(The records)

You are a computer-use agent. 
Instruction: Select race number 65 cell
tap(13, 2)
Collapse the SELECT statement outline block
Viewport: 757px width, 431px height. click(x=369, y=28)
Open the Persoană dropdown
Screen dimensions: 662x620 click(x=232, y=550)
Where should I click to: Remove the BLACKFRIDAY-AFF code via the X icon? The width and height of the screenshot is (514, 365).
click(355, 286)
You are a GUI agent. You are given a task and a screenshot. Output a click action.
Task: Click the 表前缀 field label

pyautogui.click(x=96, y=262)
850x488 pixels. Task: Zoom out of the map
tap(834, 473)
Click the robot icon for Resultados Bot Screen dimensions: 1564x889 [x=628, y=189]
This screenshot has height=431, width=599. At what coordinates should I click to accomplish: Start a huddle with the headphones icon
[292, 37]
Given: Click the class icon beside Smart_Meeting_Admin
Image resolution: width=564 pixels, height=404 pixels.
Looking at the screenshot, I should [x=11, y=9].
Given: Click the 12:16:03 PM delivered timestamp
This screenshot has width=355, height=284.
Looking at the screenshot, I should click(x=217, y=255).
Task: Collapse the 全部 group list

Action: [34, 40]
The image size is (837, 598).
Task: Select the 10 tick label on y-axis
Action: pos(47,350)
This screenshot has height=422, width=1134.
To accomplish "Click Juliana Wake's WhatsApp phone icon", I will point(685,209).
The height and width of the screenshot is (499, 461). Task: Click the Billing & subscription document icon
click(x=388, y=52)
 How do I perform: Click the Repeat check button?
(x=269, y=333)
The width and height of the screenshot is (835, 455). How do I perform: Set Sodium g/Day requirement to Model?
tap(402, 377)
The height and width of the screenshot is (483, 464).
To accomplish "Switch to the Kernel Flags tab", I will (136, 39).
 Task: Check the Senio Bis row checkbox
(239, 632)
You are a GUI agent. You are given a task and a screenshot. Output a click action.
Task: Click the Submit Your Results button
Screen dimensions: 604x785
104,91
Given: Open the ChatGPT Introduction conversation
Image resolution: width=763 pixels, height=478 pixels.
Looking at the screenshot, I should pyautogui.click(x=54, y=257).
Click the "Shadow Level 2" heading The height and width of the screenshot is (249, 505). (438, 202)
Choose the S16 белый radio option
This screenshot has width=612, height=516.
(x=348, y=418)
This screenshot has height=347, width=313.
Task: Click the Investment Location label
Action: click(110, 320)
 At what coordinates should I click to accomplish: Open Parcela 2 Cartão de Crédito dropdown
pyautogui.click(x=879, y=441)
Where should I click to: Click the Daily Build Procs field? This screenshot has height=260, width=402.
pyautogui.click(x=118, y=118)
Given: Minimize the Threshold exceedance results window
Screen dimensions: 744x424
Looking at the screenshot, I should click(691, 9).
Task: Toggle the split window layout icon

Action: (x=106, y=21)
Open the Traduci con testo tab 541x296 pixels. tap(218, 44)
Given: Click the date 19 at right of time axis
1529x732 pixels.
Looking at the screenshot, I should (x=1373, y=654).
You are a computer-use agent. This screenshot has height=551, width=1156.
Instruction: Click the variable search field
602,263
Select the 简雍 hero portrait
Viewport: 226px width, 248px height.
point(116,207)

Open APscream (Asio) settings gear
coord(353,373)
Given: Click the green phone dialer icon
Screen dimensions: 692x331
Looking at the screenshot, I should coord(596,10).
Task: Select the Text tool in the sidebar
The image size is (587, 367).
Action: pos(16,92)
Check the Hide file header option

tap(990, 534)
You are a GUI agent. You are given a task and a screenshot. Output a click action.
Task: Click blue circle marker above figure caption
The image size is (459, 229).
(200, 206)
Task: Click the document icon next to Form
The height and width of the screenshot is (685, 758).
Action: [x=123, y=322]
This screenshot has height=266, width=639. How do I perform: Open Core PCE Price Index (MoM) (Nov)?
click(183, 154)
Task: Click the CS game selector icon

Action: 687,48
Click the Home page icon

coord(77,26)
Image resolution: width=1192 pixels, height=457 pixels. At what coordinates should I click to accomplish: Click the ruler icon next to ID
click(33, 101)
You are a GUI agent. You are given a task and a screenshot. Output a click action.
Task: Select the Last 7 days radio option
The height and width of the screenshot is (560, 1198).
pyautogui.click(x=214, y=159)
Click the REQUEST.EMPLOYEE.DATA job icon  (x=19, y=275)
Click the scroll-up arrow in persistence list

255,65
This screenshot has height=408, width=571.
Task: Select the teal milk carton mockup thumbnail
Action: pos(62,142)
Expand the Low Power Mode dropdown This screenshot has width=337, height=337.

(End The records)

* [Work request]:
Please return every line of the records that contains the word "computer".

* [Your response]:
You are a computer-use agent. 
You are a computer-use agent. This screenshot has height=551, width=1156.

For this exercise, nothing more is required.